**DIRECTIONS**
Reproduce the following records line for line, changing nothing.

-- Begin PROVIDED RECORDS --

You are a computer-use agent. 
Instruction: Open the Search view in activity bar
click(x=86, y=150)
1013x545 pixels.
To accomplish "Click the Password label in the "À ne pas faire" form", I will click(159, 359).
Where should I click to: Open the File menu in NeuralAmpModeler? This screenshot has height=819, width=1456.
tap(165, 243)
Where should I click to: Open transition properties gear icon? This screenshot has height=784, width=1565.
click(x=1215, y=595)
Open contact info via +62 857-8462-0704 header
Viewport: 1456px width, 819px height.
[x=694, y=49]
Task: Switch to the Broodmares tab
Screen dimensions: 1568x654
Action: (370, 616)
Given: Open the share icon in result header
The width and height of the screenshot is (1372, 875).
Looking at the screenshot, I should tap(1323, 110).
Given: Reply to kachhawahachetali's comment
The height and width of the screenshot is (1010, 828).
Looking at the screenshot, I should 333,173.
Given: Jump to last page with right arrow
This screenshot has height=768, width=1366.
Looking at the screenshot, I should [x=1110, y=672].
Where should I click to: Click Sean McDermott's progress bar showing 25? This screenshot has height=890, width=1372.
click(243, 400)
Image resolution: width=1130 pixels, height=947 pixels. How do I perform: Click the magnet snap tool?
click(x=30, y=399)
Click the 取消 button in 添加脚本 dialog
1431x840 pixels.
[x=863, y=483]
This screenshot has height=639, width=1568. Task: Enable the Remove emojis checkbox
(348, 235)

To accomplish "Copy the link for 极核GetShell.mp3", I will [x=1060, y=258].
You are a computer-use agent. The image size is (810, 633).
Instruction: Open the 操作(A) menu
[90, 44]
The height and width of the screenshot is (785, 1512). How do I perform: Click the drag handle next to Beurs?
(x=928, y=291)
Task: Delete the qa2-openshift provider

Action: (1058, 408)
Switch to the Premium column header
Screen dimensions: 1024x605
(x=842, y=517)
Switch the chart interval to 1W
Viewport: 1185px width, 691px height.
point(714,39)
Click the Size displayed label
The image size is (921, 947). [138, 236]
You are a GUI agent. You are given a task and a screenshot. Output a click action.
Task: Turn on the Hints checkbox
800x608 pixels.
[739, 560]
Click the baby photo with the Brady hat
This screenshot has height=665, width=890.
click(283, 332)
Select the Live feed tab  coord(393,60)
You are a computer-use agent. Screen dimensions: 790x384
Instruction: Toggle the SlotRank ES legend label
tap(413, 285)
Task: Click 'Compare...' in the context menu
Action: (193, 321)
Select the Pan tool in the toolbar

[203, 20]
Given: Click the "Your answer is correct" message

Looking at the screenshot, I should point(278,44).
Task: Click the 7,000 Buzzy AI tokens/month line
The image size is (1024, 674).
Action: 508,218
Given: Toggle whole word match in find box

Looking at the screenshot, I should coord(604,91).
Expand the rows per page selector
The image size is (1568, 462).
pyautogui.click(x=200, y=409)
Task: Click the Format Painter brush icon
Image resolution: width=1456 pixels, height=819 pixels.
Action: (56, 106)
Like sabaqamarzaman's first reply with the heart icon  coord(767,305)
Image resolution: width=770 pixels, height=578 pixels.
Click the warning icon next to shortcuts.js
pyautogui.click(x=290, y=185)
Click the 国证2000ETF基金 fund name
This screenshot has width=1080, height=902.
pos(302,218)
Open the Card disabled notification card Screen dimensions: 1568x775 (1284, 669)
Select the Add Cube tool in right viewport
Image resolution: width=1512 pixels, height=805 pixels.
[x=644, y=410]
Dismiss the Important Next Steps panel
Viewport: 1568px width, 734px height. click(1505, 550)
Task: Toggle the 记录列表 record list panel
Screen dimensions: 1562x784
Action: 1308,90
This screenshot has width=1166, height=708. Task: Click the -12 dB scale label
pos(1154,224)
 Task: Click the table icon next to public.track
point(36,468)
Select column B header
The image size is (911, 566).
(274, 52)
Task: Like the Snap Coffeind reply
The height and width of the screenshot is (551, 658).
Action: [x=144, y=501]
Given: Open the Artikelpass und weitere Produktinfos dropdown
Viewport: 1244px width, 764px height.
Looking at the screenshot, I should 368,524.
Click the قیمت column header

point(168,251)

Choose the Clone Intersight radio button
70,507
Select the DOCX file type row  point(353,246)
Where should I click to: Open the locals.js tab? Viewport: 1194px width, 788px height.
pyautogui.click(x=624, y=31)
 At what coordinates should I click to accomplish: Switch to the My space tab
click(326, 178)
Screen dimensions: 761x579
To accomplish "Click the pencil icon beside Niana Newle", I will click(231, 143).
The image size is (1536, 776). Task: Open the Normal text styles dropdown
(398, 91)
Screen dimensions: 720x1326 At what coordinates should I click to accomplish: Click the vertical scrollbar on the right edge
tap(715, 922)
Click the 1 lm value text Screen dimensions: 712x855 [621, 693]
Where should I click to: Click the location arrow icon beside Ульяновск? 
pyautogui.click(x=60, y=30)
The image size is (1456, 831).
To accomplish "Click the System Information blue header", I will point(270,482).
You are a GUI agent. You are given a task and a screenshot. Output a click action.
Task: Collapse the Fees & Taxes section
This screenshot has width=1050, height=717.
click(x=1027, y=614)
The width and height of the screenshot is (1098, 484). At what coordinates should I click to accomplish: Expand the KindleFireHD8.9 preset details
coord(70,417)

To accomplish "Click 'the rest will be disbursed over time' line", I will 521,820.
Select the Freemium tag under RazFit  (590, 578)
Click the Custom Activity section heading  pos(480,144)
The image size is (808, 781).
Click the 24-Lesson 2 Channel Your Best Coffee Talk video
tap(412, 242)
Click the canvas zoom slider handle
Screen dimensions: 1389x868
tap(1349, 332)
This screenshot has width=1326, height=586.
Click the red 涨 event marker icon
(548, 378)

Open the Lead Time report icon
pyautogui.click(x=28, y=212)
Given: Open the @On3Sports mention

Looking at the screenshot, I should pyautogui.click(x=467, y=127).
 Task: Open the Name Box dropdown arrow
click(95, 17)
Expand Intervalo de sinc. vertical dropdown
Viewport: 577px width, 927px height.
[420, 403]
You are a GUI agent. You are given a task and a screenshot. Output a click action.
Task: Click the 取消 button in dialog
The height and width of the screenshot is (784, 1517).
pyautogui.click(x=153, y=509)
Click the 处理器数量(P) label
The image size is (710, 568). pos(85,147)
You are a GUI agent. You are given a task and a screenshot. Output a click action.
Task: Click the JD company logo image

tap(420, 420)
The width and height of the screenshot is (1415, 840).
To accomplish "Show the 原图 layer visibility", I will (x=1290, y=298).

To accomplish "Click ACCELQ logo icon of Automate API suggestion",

-- End PROVIDED RECORDS --

**RESULT OF THIS TASK**
You are a computer-use agent. 
Instruction: Open the Search view in activity bar
click(x=86, y=150)
1013x545 pixels.
To accomplish "Click the Password label in the "À ne pas faire" form", I will click(159, 359).
Where should I click to: Open the File menu in NeuralAmpModeler? This screenshot has height=819, width=1456.
tap(165, 243)
Where should I click to: Open transition properties gear icon? This screenshot has height=784, width=1565.
click(x=1215, y=595)
Open contact info via +62 857-8462-0704 header
Viewport: 1456px width, 819px height.
[x=694, y=49]
Task: Switch to the Broodmares tab
Screen dimensions: 1568x654
Action: (370, 616)
Given: Open the share icon in result header
The width and height of the screenshot is (1372, 875).
Looking at the screenshot, I should tap(1323, 110).
Given: Reply to kachhawahachetali's comment
The height and width of the screenshot is (1010, 828).
Looking at the screenshot, I should 333,173.
Given: Jump to last page with right arrow
This screenshot has height=768, width=1366.
Looking at the screenshot, I should [x=1110, y=672].
Where should I click to: Click Sean McDermott's progress bar showing 25? This screenshot has height=890, width=1372.
click(243, 400)
Image resolution: width=1130 pixels, height=947 pixels. How do I perform: Click the magnet snap tool?
click(x=30, y=399)
Click the 取消 button in 添加脚本 dialog
1431x840 pixels.
[x=863, y=483]
This screenshot has height=639, width=1568. Task: Enable the Remove emojis checkbox
(348, 235)

To accomplish "Copy the link for 极核GetShell.mp3", I will [x=1060, y=258].
You are a computer-use agent. The image size is (810, 633).
Instruction: Open the 操作(A) menu
[90, 44]
The height and width of the screenshot is (785, 1512). How do I perform: Click the drag handle next to Beurs?
(x=928, y=291)
Task: Delete the qa2-openshift provider

Action: (1058, 408)
Switch to the Premium column header
Screen dimensions: 1024x605
(x=842, y=517)
Switch the chart interval to 1W
Viewport: 1185px width, 691px height.
point(714,39)
Click the Size displayed label
The image size is (921, 947). [138, 236]
You are a GUI agent. You are given a task and a screenshot. Output a click action.
Task: Turn on the Hints checkbox
800x608 pixels.
[739, 560]
Click the baby photo with the Brady hat
This screenshot has height=665, width=890.
click(283, 332)
Select the Live feed tab  coord(393,60)
You are a computer-use agent. Screen dimensions: 790x384
Instruction: Toggle the SlotRank ES legend label
tap(413, 285)
Task: Click 'Compare...' in the context menu
Action: (193, 321)
Select the Pan tool in the toolbar

[203, 20]
Given: Click the "Your answer is correct" message

Looking at the screenshot, I should point(278,44).
Task: Click the 7,000 Buzzy AI tokens/month line
The image size is (1024, 674).
Action: 508,218
Given: Toggle whole word match in find box

Looking at the screenshot, I should coord(604,91).
Expand the rows per page selector
The image size is (1568, 462).
pyautogui.click(x=200, y=409)
Task: Click the Format Painter brush icon
Image resolution: width=1456 pixels, height=819 pixels.
Action: (56, 106)
Like sabaqamarzaman's first reply with the heart icon  coord(767,305)
Image resolution: width=770 pixels, height=578 pixels.
Click the warning icon next to shortcuts.js
pyautogui.click(x=290, y=185)
Click the 国证2000ETF基金 fund name
This screenshot has width=1080, height=902.
pos(302,218)
Open the Card disabled notification card Screen dimensions: 1568x775 (1284, 669)
Select the Add Cube tool in right viewport
Image resolution: width=1512 pixels, height=805 pixels.
[x=644, y=410]
Dismiss the Important Next Steps panel
Viewport: 1568px width, 734px height. click(1505, 550)
Task: Toggle the 记录列表 record list panel
Screen dimensions: 1562x784
Action: 1308,90
This screenshot has width=1166, height=708. Task: Click the -12 dB scale label
pos(1154,224)
 Task: Click the table icon next to public.track
point(36,468)
Select column B header
The image size is (911, 566).
(274, 52)
Task: Like the Snap Coffeind reply
The height and width of the screenshot is (551, 658).
Action: [x=144, y=501]
Given: Open the Artikelpass und weitere Produktinfos dropdown
Viewport: 1244px width, 764px height.
Looking at the screenshot, I should 368,524.
Click the قیمت column header

point(168,251)

Choose the Clone Intersight radio button
70,507
Select the DOCX file type row  point(353,246)
Where should I click to: Open the locals.js tab? Viewport: 1194px width, 788px height.
pyautogui.click(x=624, y=31)
 At what coordinates should I click to accomplish: Switch to the My space tab
click(326, 178)
Screen dimensions: 761x579
To accomplish "Click the pencil icon beside Niana Newle", I will click(231, 143).
The image size is (1536, 776). Task: Open the Normal text styles dropdown
(398, 91)
Screen dimensions: 720x1326 At what coordinates should I click to accomplish: Click the vertical scrollbar on the right edge
tap(715, 922)
Click the 1 lm value text Screen dimensions: 712x855 [621, 693]
Where should I click to: Click the location arrow icon beside Ульяновск? 
pyautogui.click(x=60, y=30)
The image size is (1456, 831).
To accomplish "Click the System Information blue header", I will point(270,482).
You are a GUI agent. You are given a task and a screenshot. Output a click action.
Task: Collapse the Fees & Taxes section
This screenshot has width=1050, height=717.
click(x=1027, y=614)
The width and height of the screenshot is (1098, 484). At what coordinates should I click to accomplish: Expand the KindleFireHD8.9 preset details
coord(70,417)

To accomplish "Click 'the rest will be disbursed over time' line", I will 521,820.
Select the Freemium tag under RazFit  (590, 578)
Click the Custom Activity section heading  pos(480,144)
The image size is (808, 781).
Click the 24-Lesson 2 Channel Your Best Coffee Talk video
tap(412, 242)
Click the canvas zoom slider handle
Screen dimensions: 1389x868
tap(1349, 332)
This screenshot has width=1326, height=586.
Click the red 涨 event marker icon
(548, 378)

Open the Lead Time report icon
pyautogui.click(x=28, y=212)
Given: Open the @On3Sports mention

Looking at the screenshot, I should pyautogui.click(x=467, y=127).
 Task: Open the Name Box dropdown arrow
click(95, 17)
Expand Intervalo de sinc. vertical dropdown
Viewport: 577px width, 927px height.
[420, 403]
You are a GUI agent. You are given a task and a screenshot. Output a click action.
Task: Click the 取消 button in dialog
The height and width of the screenshot is (784, 1517).
pyautogui.click(x=153, y=509)
Click the 处理器数量(P) label
The image size is (710, 568). pos(85,147)
You are a GUI agent. You are given a task and a screenshot. Output a click action.
Task: Click the JD company logo image

tap(420, 420)
The width and height of the screenshot is (1415, 840).
To accomplish "Show the 原图 layer visibility", I will (x=1290, y=298).

To accomplish "Click ACCELQ logo icon of Automate API suggestion",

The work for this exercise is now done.